This topic describes the terms that are related to DataWorks, including workspace, workflow, solution, SQL script template, node, instance, data timestamp, scheduling time, commit operation, script, resource, function, and output name.
workspace
You can associate compute engines such as MaxCompute, E-MapReduce (EMR), and Realtime Compute for Apache Flink compute engines with a workspace as compute engine instances. After you associate compute engines with a workspace as compute engine instances, you can develop and schedule nodes by using the compute engine instances in the workspace.
workflow
- Allows you to develop and manage code by node type.
- Supports a hierarchical directory structure. We recommend that you create a maximum of four levels of subdirectories for a workflow.
- Allows you to view and optimize a workflow from the business perspective.
- Allows you to deploy and manage nodes in a workflow as a whole.
- Provides a dashboard for you to develop code with improved efficiency.
solution
A solution contains one or more workflows.
- A solution can contain multiple workflows.
- Multiple solutions can use the same workflow.
- An organizational solution can contain various types of nodes. This improves user experience.
SQL script template
SQL script templates are general logic chunks that are abstracted from SQL scripts and can facilitate the reuse of code.
Each SQL script template involves one or more source tables. You can filter source table data, join source tables, and aggregate source tables to generate a result table based on your business requirements. An SQL script template contains multiple input and output parameters.
node
- A data synchronization node is used to synchronize data from a source to a destination, such as data synchronization from ApsaraDB RDS to MaxCompute.
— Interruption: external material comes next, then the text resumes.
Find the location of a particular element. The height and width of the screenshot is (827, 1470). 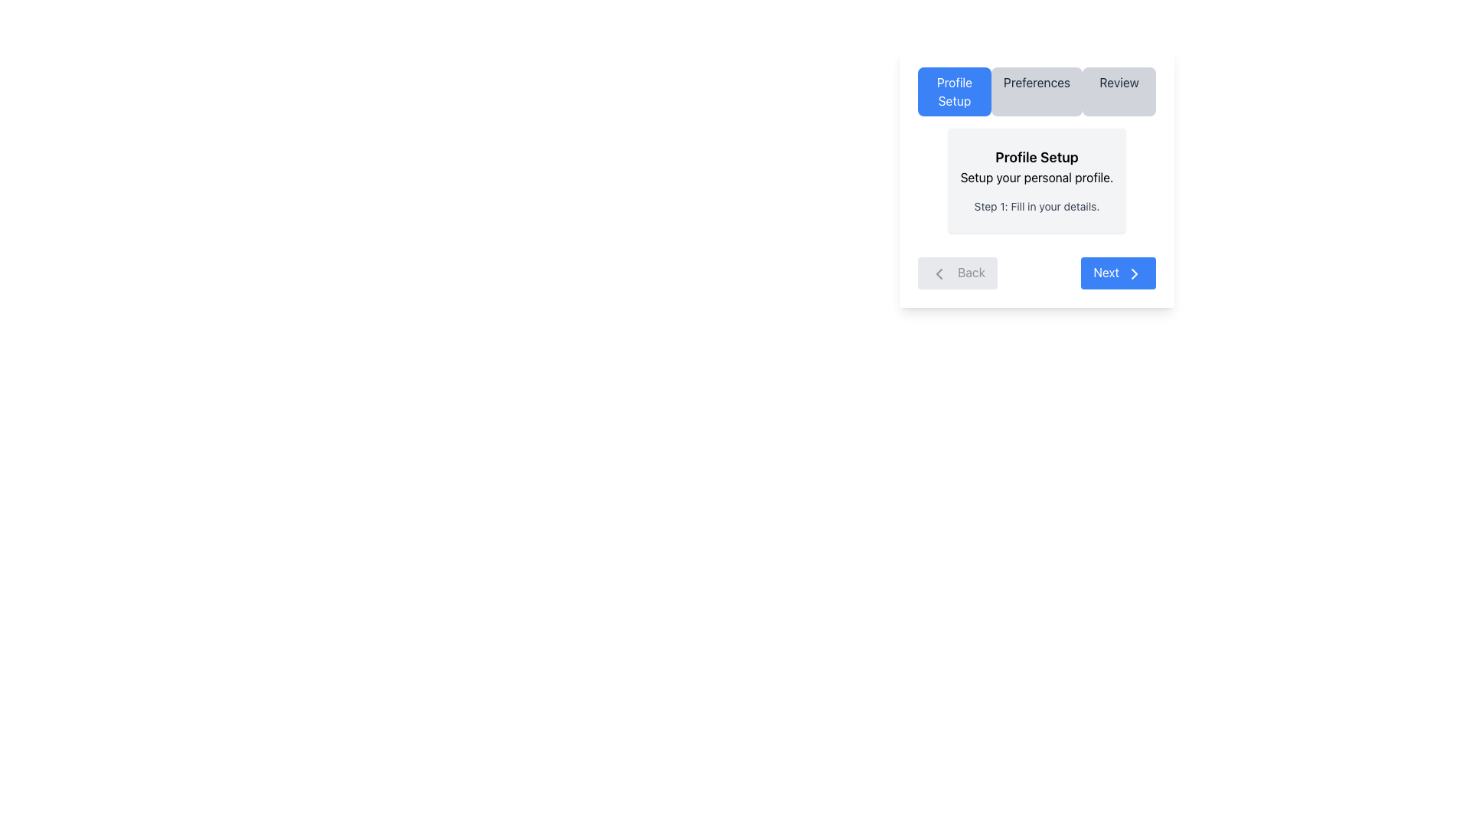

the blue button labeled 'Profile Setup' with rounded corners is located at coordinates (954, 91).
- An ODPS SQL node is used to convert data by executing SQL statements that are supported by MaxCompute.
Each node has zero or more input tables or datasets and generates one or more output tables or datasets.
Node type | Description |
---|---|
Node task | A node task is used to perform a data operation. You can configure dependencies between a node task and flow tasks or other node tasks to form a directed acyclic graph (DAG). |
Flow task | A flow task contains a group of inner nodes that process a workflow. We recommend that you create less than 10 flow tasks in a workspace. Inner nodes in a flow task cannot be configured as the dependencies of node tasks or other flow tasks. You can configure dependencies between a flow task and node tasks or other flow tasks to form a DAG. Note In DataWorks V2.0 and later, the flow tasks that are created in DataWorks V1.0 are retained, but you cannot create flow tasks. Instead, you can create workflows to perform similar operations. |
Inner node | An inner node is a node within a flow task. The features of an inner node are basically the same as those of a node task. You can drag lines between inner nodes in a flow task to configure dependencies. However, you cannot configure scheduling properties for inner nodes because these nodes use the scheduling configurations of the flow task. |
instance
An instance is a snapshot of a node at a specific point in time. An instance is generated every time a node is run as scheduled by the scheduling system or is manually triggered. An instance contains information such as the time at which the node is run, the running status of the node, and run logs.
data timestamp/scheduling time
- Data timestamp
For example, if you collect statistical data on the turnover of the previous day on the current day, the previous day is the date on which the business transaction is conducted and represents the data timestamp.
- Scheduling time
The scheduling time can be different from the actual time at which the node is scheduled to run. The actual time at which a node is run is affected by multiple factors.
commit
script
A script stores code for data analysis. The code in a script can be used only to query and analyze data. The code cannot be committed to the scheduling system for scheduling or used to configure scheduling parameters.
resource and function
Resources and functions are terms in MaxCompute and refer to resources and functions that are used by a MaxCompute compute engine. For more information, see Resource and Function.
output name
An output name is the name of the output that is generated by a node. Each node has an output name. When you configure dependencies between nodes within an Alibaba Cloud account, the output name of a node is used to connect to its descendant nodes.
metadata
Metadata describes data attributes, data structures, and other relevant information. Data attributes include the name, size, and data type, data structures include the field, type, and length, and other relevant information includes the location, owner, output node, and access permissions. In DataWorks, metadata refers to information about tables or databases. DataMap is the main service used to manage metadata.
data backfill
After an auto triggered node is developed, and committed and deployed to the scheduling system, the scheduling system runs the node as scheduled. If you want to perform computing on data that is generated in a historical period of time, you can use the data backfill feature. The generated data backfill instance is run based on the specified data timestamp.